▶ [INPUT RECORDS]
▼

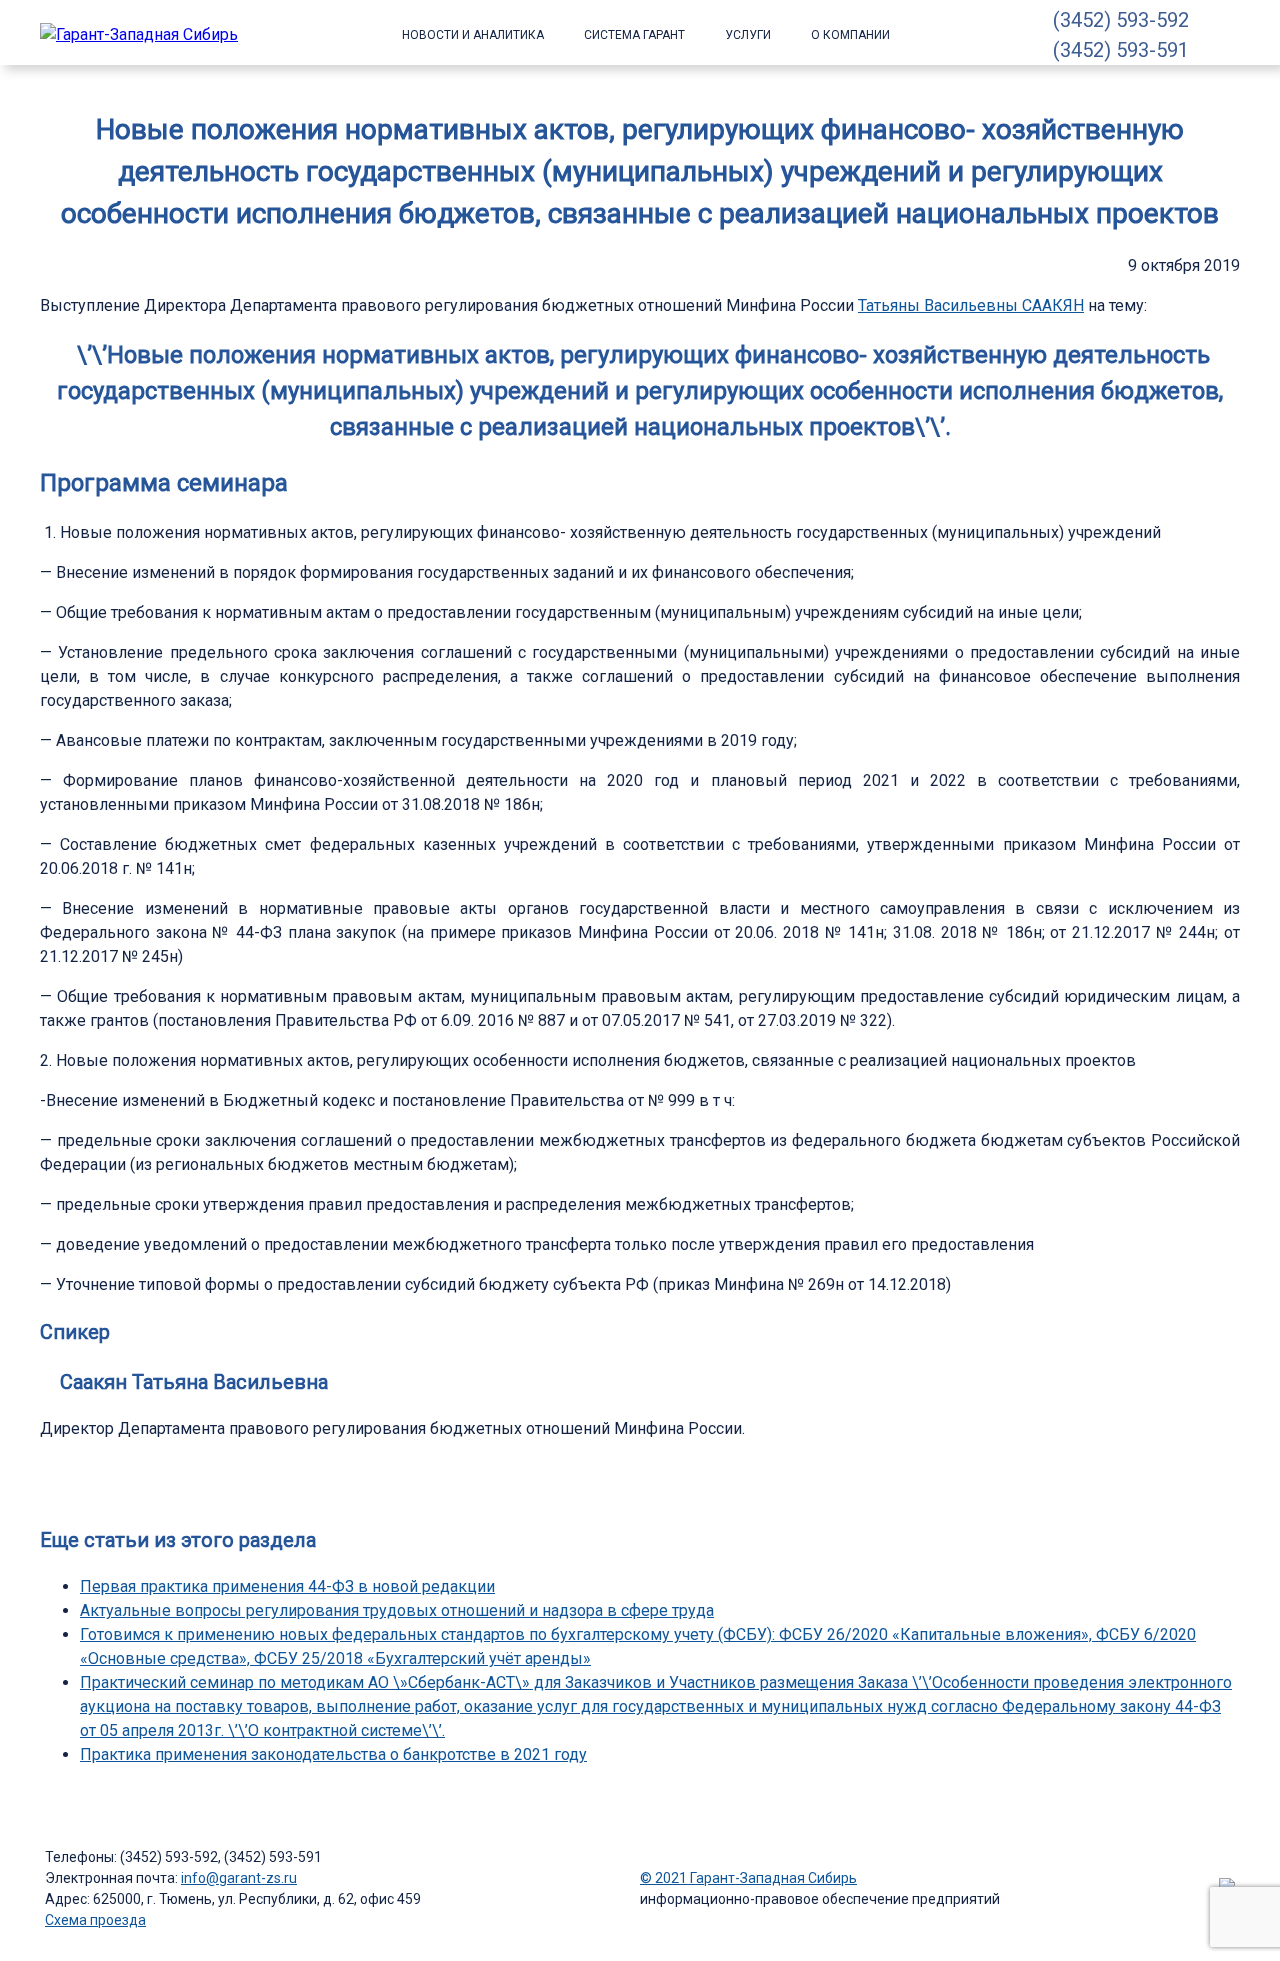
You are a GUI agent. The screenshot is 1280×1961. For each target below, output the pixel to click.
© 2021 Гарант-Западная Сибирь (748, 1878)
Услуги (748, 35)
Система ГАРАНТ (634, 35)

▲
▼

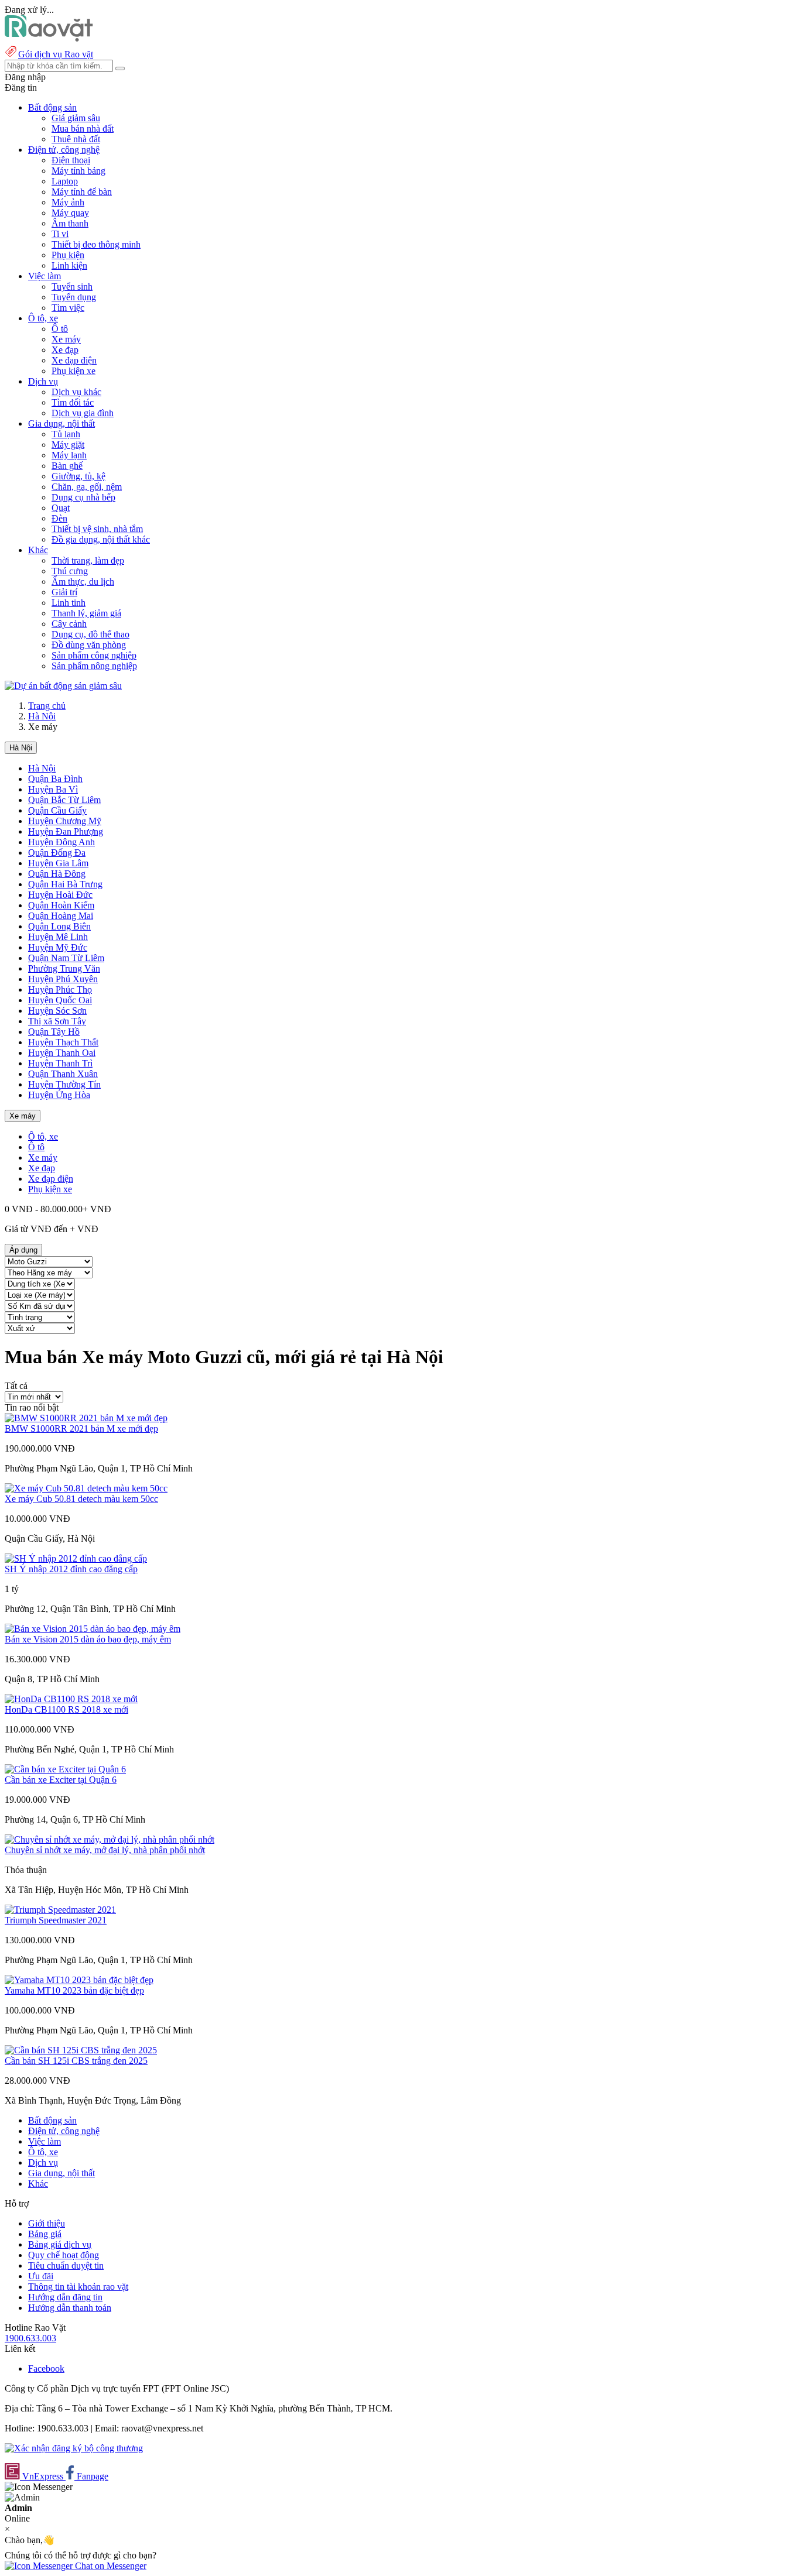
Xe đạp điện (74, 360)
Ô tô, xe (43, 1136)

▲
▼

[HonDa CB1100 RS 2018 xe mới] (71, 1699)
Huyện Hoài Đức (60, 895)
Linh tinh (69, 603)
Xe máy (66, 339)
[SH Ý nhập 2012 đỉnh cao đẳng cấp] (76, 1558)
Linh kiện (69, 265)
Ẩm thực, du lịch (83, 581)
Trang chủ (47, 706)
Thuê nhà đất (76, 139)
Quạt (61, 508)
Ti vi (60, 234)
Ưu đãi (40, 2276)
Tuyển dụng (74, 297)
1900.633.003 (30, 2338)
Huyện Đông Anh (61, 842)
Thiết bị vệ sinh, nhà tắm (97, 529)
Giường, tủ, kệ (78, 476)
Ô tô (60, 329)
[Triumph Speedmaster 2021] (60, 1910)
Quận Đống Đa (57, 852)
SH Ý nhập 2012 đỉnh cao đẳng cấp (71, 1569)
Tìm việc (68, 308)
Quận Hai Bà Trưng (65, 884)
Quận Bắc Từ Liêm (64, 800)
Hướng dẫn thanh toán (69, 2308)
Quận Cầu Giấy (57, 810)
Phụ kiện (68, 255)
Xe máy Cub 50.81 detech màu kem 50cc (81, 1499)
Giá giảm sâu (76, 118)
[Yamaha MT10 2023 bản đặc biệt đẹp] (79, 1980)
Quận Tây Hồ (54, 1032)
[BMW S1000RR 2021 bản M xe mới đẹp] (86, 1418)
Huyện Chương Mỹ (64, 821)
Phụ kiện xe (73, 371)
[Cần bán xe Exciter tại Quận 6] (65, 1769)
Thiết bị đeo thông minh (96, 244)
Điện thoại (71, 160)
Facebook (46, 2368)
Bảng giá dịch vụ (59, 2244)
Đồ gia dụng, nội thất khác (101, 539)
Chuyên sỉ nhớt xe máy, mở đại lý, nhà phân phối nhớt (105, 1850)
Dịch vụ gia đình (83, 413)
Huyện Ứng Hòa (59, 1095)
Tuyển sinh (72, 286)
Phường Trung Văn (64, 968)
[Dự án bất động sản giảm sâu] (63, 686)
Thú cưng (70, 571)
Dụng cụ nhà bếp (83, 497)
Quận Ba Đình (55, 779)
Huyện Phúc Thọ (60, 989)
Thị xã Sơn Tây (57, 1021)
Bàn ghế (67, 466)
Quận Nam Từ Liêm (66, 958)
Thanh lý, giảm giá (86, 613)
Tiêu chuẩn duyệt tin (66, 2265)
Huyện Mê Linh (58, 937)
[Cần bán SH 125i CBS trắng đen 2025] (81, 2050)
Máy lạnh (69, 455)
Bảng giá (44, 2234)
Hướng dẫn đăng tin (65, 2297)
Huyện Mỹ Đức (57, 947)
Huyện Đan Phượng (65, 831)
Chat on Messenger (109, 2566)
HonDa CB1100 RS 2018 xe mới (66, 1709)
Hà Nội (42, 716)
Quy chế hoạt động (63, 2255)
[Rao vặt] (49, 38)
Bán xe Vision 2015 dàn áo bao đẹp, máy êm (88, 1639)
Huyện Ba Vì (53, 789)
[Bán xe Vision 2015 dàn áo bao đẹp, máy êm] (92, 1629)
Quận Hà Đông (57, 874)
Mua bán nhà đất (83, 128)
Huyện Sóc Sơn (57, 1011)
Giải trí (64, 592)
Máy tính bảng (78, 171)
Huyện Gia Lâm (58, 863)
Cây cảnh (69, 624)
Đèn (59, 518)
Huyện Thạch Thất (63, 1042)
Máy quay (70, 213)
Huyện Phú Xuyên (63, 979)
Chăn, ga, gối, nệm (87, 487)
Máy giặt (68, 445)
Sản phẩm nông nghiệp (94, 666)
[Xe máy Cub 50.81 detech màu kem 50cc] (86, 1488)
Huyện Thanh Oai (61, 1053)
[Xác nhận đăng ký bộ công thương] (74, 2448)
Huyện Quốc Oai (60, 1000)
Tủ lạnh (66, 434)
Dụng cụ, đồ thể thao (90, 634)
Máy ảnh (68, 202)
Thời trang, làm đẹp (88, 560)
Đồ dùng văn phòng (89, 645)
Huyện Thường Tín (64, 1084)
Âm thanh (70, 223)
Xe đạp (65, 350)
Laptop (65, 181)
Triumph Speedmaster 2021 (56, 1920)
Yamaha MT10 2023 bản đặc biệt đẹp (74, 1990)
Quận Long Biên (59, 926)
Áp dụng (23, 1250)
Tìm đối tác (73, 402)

▲

The exact lines of the material above starting at the one that contains "You are a GUI" and ending at the one that contains "Система ГАРАНТ (634, 35)" are what to retype; leave out everything else.

You are a GUI agent. The screenshot is 1280×1961. For each target below, output the pixel to click.
© 2021 Гарант-Западная Сибирь (748, 1878)
Услуги (748, 35)
Система ГАРАНТ (634, 35)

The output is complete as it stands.